▸ Document excerpt:
It's a long story, but a good one.
Wednesday (after that last post) we traveled to Santa Cruz while our kids took their afternoon nap in their car seats. It was a good trip except for some traffic and impatience from little Jack as we forded the traffic nearing Santa Cruz. We arrived at Anya and Joe's house around 5:30 and visited and waited for my mom to arrive. It was so nice to see them and their place, and they welcomed us graciously. I performed my three songs I had ready, and their response was encouraging. After my mom came in, we ate burgers at a local brewery and chatted it up. We toasted to my good luck with some "Pelican Ale". I couldn't believe this was all happening after so much thought and practice.

▸ Dataset extract:
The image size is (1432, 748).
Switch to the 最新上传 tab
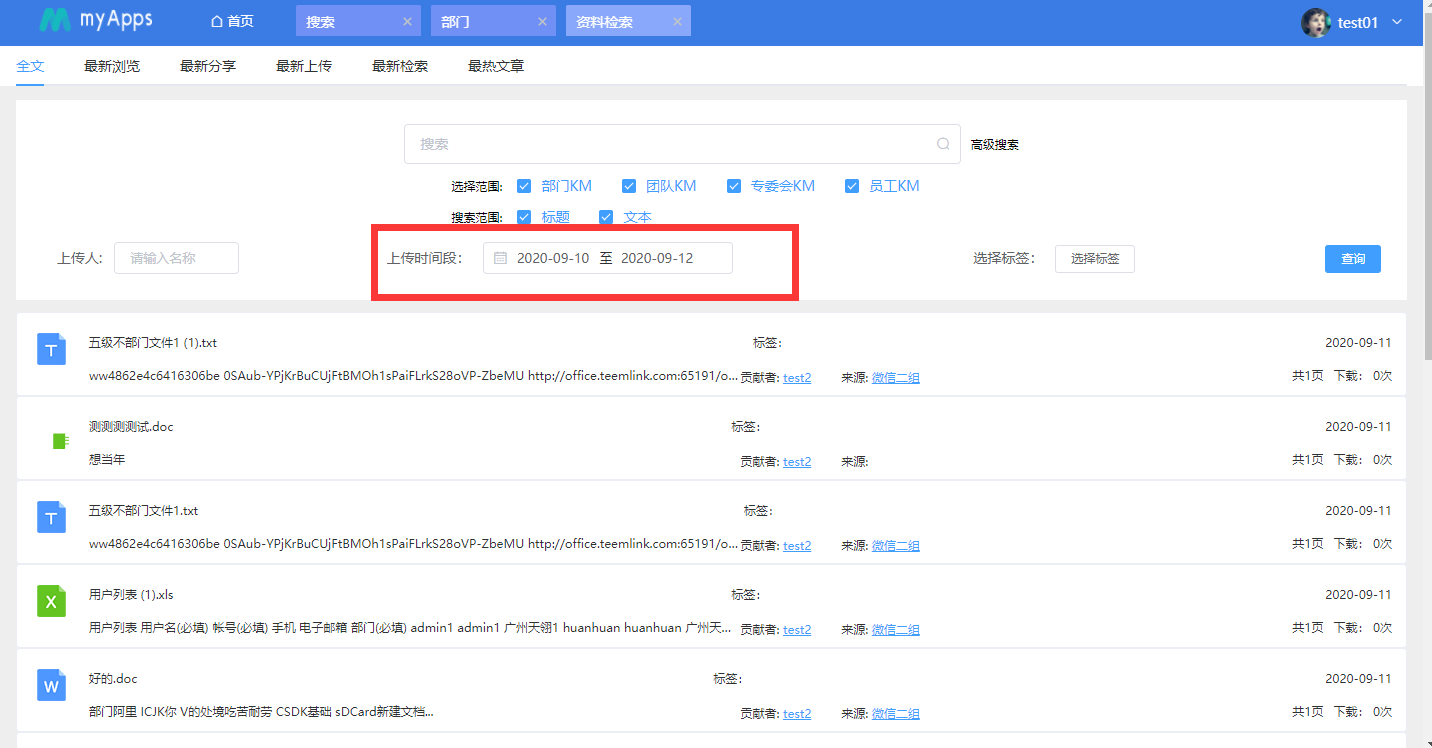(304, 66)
--
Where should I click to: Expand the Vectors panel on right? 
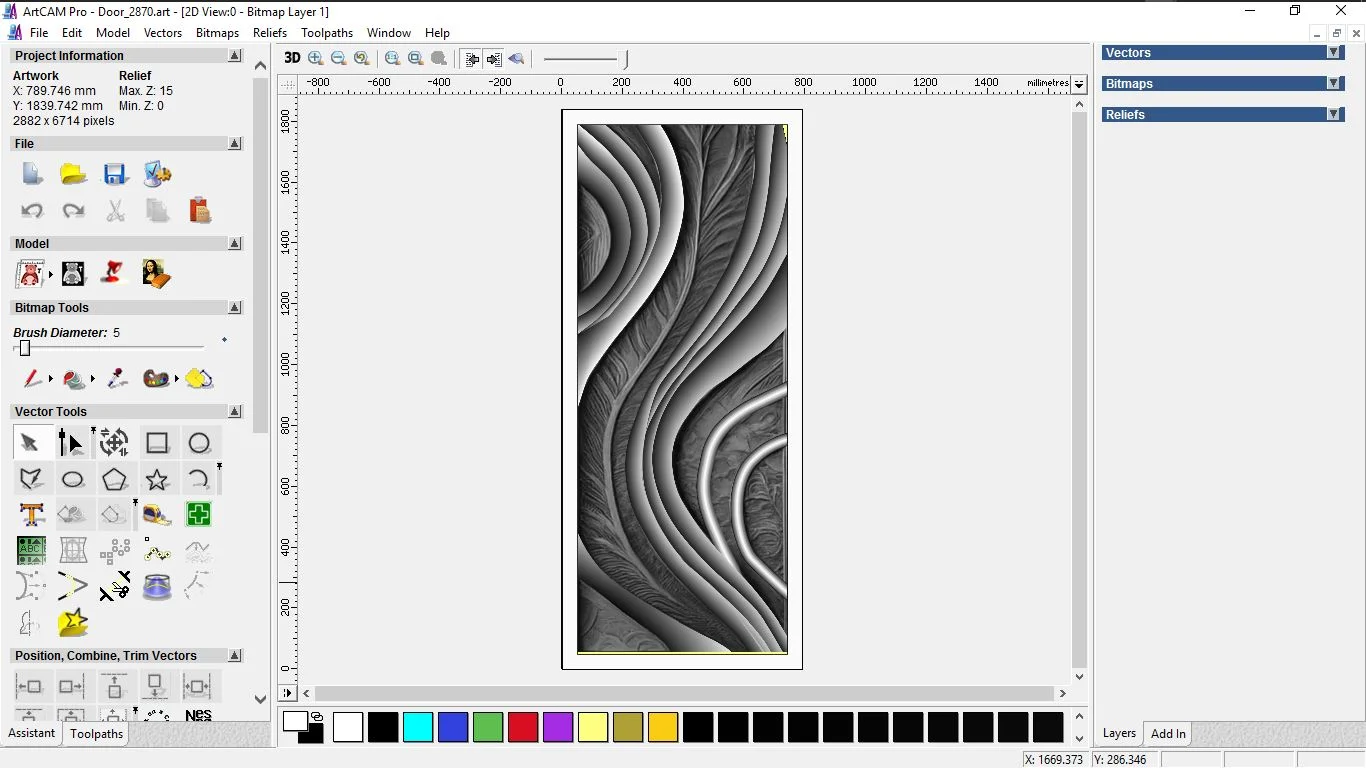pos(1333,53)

▸ Tasks for this exercise:
a) Answer these questions about the Santa Cruz post:
(i) To which city did the family travel on Wednesday?
(ii) Around what time did they arrive at Anya and Joe's house?
(iii) What drink was used to toast the writer's good luck?
b) Repeat word for word the stretch of the Santa Cruz post from "It's a long" through "thought and practice.".
Draw solely on the Santa Cruz post, not on the items.

▸ Results of the exercise:
a)
(i) Santa Cruz
(ii) Around 5:30
(iii) "Pelican Ale"

b)
It's a long story, but a good one.
Wednesday (after that last post) we traveled to Santa Cruz while our kids took their afternoon nap in their car seats. It was a good trip except for some traffic and impatience from little Jack as we forded the traffic nearing Santa Cruz. We arrived at Anya and Joe's house around 5:30 and visited and waited for my mom to arrive. It was so nice to see them and their place, and they welcomed us graciously. I performed my three songs I had ready, and their response was encouraging. After my mom came in, we ate burgers at a local brewery and chatted it up. We toasted to my good luck with some "Pelican Ale". I couldn't believe this was all happening after so much thought and practice.